What to produce -> Down to the last line, write out the entries below exactly and omit all pictures.

Study material Start Marker

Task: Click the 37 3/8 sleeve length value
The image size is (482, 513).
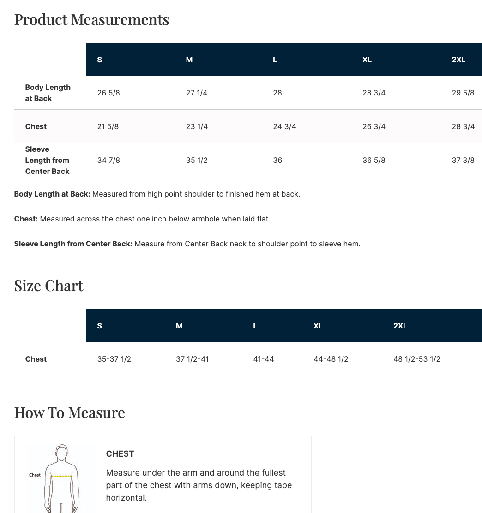Action: point(463,160)
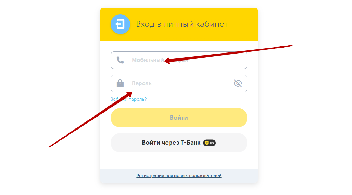Click the yellow T shield inside ID badge
352x195 pixels.
pyautogui.click(x=207, y=143)
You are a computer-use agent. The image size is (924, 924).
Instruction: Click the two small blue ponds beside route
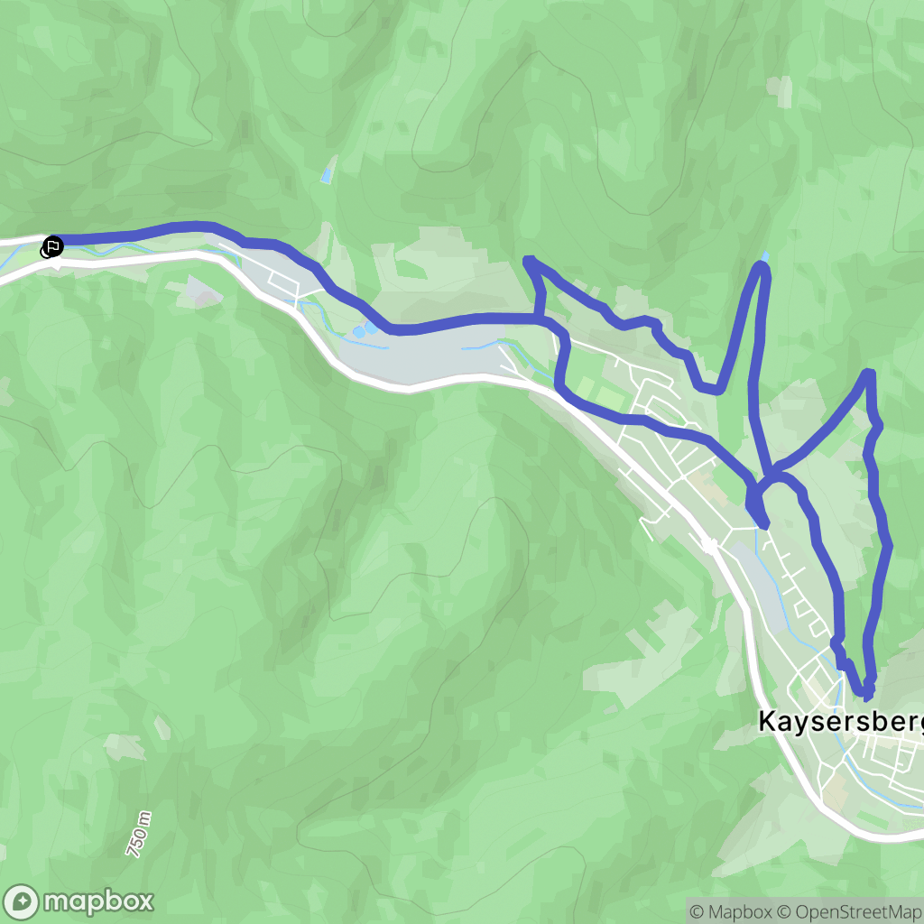365,329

Study material End Marker

Response area ->
Task: Click the 37 3/8 sleeve length value
The image size is (482, 513).
Action: point(463,160)
Click the yellow T shield inside ID badge
352x195 pixels.
pyautogui.click(x=207, y=143)
You are a computer-use agent. The image size is (924, 924).
Instruction: Click the two small blue ponds beside route
365,329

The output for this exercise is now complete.